Children of color are disproportionately uninsured and are more likely to be in poor health. The recent expansion of the Children’s Health Insurance Program (CHIP) left six million children still uninsured and millions more underinsured without all the medically necessary benefits that Medicaid-eligible children are provided. Children understand how important health care is to them and their families. I hope the students’ witness will help push adults to take responsibility for providing them the comprehensive, affordable health coverage everyone—especially children—need.

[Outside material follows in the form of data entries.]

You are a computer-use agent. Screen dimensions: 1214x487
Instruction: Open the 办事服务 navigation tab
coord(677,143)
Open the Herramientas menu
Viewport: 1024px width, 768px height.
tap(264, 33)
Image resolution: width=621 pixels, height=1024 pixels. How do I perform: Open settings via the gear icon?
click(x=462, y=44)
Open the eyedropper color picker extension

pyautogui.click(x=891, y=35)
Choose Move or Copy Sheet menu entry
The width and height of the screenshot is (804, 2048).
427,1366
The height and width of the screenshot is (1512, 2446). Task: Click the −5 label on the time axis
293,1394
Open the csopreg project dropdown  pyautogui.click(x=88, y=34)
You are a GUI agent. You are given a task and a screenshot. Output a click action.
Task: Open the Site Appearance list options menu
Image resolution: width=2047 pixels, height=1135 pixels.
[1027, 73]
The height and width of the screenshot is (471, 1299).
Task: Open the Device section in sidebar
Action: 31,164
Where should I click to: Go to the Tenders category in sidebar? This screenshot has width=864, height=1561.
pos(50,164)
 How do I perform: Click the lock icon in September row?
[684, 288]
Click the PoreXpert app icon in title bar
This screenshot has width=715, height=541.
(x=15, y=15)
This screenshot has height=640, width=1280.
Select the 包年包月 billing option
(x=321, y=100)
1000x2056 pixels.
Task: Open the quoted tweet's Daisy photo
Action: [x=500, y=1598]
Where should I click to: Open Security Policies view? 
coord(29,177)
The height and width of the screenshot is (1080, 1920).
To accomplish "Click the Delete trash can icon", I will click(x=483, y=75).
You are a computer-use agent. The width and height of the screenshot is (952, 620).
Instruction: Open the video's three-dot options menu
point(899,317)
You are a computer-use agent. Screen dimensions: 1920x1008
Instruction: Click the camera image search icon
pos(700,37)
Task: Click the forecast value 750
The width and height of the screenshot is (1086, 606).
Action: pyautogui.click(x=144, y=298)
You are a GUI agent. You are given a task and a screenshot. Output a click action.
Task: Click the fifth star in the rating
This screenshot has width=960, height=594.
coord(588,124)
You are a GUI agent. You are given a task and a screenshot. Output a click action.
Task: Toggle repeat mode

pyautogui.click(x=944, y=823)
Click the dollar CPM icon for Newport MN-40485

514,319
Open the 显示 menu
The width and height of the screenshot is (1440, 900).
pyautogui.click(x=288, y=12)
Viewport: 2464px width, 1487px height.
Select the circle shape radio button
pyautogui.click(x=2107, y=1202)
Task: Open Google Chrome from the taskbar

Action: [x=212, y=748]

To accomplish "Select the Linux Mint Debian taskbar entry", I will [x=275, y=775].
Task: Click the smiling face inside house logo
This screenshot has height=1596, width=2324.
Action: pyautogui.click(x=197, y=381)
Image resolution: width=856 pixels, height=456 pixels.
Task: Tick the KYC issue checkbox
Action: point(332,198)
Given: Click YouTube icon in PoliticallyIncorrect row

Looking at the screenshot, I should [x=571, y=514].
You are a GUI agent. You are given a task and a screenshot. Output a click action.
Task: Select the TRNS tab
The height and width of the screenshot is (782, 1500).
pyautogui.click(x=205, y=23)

Please add your voice to this important struggle! You can help make the CDF Freedom Schools children’s call to action even louder by sending an email today to your Members of Congress and to the White House. They need to hear that now is the time for real health care reform for all children and pregnant women, that no child should be worse rather than better off, and that no child should be left to an unjust 50-state lottery of geography where a child’s eligibility, costs and benefits depend on where they live. Our children must have a basic national safety net like senior citizens and this is the year to do it. Children cannot wait. They have only one childhood.